On parlera effectivement très en détail de cette question de fond, c'est à dire ce qui est en train de se passer pour cette génération qui manifeste. On le disait tout à l'heure, beaucoup ont une vingtaine d'années et pour les suivantes. Mais en s'attardant un instant encore sur cet événement même, quel est, selon vous, le risque de l'incontrôlable ici à Paris ? Mais aussi on va l'évoquer à Lyon, à Toulon, à Bordeaux où ce genre d'événement, a lieu.

Je pense que les forces de l'ordre ont fait ces dernières années des progrès considérables et qu'il faut saluer et souligner que ce qu'ils ont organisé comme progrès pour avoir la maîtrise de ce genre d'accident de foule ou de risque d'accident de foule, ça mérite un coup de chapeau et les réunions qui ont été organisées, les progrès sans cesse maintenus, les études parfois extrêmement poussées et scientifiques qui sont faites et le préfet de police y participe et tous les syndicats, vous avez entendu Monsieur Joron, les syndicats sont partie prenante de cette maîtrise du risque et ça passe par le respect des manifestants. Éviter les affrontements, éviter la confrontation, éviter la violence et les chocs et ça mérite un coup de chapeau.

Est-ce que cependant il faudra être ferme dès lors qu'il s'agit d'un blocage possible de l'intérieur, disait ni bordelisation, ni zadisation. Ce sont ces termes. Est-ce que dès lors qu'on parle des raffineries, qu'on parle vraiment de l'alimentation nécessaire du pays, il faut être plus ferme ?

Il n'y a pas une société dans le monde qui puisse survivre au désordre absolu que certains mouvements ou certaines tendances voudraient créer et faire flamber. Il n'y a pas une société dans laquelle on puisse étudier, travailler, projeter son avenir, si on est dans la violence, si on est dans le fait qu'on fait flamber les choses ou si on est dans le fait que, par exemple, les poubelles ne sont plus relevées et que s'entassent plus de 10 000 tonnes de poubelles avec tous les risques sanitaires que cela comporte.
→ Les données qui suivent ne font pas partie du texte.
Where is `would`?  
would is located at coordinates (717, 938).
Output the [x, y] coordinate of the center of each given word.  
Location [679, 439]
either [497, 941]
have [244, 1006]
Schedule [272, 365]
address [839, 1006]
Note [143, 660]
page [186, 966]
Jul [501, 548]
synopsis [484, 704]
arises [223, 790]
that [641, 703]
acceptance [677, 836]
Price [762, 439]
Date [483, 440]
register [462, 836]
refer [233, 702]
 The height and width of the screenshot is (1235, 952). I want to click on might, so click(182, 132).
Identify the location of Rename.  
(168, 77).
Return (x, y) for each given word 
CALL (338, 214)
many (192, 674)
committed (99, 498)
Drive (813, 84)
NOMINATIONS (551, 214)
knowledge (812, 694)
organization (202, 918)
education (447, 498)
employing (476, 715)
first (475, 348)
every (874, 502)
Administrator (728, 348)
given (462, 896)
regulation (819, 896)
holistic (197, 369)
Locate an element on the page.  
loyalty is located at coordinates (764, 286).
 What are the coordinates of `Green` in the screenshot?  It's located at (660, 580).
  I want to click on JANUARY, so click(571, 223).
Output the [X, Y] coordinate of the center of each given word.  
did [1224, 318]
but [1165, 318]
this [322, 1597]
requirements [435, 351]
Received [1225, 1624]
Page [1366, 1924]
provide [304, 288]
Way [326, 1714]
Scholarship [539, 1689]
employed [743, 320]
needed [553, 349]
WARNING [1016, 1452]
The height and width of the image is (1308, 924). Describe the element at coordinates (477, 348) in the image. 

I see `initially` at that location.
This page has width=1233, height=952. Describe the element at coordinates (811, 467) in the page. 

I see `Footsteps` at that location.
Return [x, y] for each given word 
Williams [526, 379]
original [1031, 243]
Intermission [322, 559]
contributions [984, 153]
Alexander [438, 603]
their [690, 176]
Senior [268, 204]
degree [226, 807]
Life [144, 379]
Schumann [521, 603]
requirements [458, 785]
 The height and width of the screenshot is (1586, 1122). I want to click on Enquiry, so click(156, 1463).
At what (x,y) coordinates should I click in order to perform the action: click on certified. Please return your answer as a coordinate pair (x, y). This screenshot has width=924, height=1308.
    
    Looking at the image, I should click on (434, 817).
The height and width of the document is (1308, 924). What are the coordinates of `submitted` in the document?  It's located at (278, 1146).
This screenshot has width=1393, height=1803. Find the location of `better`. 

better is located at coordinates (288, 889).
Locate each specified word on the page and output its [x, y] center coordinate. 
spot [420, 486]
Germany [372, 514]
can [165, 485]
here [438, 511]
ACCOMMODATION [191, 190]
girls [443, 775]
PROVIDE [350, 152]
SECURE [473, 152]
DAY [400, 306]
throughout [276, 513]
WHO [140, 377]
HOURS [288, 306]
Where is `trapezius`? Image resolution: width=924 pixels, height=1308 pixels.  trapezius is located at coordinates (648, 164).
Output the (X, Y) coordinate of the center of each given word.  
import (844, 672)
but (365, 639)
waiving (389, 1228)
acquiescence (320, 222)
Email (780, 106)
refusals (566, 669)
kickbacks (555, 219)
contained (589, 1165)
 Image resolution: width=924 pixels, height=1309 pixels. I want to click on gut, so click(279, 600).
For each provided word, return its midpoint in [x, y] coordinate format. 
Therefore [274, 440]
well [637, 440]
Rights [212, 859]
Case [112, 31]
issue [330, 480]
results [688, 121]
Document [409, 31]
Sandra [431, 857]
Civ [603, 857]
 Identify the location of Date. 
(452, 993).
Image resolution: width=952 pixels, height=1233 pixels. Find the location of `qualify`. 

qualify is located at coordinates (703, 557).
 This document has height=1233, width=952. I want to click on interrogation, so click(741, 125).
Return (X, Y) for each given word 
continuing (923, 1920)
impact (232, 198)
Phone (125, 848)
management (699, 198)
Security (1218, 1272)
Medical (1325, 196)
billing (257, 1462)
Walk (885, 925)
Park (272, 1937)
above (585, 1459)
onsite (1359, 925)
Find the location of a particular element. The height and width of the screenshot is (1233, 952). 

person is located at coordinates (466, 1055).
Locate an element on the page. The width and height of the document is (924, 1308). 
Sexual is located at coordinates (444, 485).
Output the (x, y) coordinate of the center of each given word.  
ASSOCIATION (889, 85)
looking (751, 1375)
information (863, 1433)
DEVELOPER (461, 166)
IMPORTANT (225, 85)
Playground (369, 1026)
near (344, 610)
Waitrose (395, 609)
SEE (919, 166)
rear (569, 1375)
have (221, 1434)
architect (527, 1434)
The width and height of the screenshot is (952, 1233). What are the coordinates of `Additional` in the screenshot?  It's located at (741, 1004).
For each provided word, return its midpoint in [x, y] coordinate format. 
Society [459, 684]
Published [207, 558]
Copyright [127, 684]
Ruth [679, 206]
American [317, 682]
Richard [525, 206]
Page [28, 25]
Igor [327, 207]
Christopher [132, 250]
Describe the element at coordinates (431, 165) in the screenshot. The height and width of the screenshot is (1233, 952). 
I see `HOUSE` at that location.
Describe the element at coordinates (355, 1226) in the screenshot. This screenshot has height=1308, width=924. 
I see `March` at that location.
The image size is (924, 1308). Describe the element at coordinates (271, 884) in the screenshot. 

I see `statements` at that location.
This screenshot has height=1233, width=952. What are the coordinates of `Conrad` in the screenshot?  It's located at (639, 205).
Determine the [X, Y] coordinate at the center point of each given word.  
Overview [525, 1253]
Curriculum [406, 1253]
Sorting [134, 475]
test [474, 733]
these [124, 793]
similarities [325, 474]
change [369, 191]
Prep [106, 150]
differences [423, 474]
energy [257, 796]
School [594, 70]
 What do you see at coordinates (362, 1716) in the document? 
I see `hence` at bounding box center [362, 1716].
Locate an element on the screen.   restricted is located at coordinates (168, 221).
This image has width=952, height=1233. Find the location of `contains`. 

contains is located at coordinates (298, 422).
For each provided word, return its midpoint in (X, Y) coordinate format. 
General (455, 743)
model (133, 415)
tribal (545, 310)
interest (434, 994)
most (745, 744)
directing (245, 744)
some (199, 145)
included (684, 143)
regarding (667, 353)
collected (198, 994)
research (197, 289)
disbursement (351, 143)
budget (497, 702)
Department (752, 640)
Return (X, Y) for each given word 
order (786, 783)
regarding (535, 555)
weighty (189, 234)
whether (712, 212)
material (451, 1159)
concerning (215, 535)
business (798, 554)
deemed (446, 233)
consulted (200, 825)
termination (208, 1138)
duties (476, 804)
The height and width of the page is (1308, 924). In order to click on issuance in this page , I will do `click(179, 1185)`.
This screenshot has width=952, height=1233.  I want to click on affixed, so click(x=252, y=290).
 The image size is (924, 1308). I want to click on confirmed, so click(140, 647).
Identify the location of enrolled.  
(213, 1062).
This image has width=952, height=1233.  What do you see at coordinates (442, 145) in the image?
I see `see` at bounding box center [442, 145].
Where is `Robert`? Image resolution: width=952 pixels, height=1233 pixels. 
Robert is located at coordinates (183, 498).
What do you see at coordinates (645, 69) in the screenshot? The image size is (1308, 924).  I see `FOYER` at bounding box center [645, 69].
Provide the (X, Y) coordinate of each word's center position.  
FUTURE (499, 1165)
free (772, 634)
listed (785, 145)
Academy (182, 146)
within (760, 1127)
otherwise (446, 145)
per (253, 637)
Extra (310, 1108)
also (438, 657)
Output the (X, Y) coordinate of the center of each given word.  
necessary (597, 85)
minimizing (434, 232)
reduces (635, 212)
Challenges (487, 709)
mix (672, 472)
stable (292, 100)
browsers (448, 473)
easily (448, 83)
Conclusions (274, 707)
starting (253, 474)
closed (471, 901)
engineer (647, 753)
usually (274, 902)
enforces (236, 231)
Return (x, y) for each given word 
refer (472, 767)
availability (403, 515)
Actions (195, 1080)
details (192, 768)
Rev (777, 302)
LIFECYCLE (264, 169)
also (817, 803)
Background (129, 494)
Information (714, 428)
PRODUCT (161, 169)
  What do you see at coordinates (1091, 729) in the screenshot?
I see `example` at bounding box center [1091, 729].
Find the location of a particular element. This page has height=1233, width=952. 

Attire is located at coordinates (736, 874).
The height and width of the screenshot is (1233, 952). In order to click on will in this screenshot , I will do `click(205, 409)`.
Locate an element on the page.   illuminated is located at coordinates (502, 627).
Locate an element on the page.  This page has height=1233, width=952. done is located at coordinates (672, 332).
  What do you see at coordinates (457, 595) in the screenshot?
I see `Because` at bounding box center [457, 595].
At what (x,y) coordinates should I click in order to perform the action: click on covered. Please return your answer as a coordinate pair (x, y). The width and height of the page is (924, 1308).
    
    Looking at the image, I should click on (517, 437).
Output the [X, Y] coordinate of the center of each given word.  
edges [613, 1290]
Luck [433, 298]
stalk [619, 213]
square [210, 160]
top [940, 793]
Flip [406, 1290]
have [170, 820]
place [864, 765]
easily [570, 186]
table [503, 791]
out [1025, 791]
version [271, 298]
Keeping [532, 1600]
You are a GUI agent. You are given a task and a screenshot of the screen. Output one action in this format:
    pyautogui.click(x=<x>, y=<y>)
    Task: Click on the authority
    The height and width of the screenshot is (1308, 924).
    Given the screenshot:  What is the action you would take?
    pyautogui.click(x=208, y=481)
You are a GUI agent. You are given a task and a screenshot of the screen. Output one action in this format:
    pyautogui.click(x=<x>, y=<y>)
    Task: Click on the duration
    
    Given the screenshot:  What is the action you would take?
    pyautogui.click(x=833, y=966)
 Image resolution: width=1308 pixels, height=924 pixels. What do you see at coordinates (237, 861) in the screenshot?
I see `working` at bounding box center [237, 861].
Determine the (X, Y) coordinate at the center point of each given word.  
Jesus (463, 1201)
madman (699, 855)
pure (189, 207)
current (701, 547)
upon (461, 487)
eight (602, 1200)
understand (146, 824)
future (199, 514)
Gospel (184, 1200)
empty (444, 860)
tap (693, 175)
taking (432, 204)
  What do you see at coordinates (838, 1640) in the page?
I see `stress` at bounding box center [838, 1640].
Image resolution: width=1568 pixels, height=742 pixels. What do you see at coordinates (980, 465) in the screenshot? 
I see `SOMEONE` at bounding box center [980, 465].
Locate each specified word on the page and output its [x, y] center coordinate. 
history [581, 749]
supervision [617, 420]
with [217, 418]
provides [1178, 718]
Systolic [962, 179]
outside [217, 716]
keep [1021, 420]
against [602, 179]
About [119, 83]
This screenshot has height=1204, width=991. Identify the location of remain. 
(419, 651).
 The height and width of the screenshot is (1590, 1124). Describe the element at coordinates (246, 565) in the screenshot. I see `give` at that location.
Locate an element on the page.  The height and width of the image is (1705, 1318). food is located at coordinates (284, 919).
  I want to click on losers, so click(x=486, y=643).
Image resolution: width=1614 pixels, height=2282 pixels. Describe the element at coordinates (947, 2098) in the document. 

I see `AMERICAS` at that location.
Il est temps d'y remédier. C'est le fait le plus anecdotique. Mais évidemment, ça frappe en France et dans le monde entier. Ces images des poubelles dans Paris dont une partie est brûlée maintenant. Mais pour vous, il est temps maintenant immédiatement d'y remédier ?

Eh bien, il est temps depuis plusieurs jours, le fait que l'on se satisfasse de cette espèce de dérive qui fait que la capitale de la France, la Ville lumière, la ville vers laquelle converge tant et tant d'habitants de la planète pour découvrir quelque chose de grand et de beau que ce soit enseveli sous les détritus, c'est insupportable avec tout ce que ça fait courir, comme risques que nous savons de sanitaires et de rats, de tout ce que l'imaginaire collectif met sous des monceaux de poubelles qui ne sont pas relevez. On ne peut pas vivre pas comme ça, vous comprenez ? Je voudrais vous dire pourquoi on ne peut pas vivre comme ça. Parce que ceux qui trinquent, ce sont les plus pauvres, c'est ceux qui n'ont pas les moyens d'avoir des résidences, d'avoir de beaux appartements et qui ont seulement leur ville pour être fiers et pour avoir de la beauté autour d'eux, pour découvrir ce que les perspectives sublimes que des Haussmann ont mis en place. C'est eux les pauvres, qui sont les victimes et qui trinquent. On dit qu'on se bat en leur nom, on se bat contre leur vie et leur cadre de vie. Et donc oui, pour moi, c'est inacceptable et c'est pourquoi la sécurité est le premier des droits de l'homme.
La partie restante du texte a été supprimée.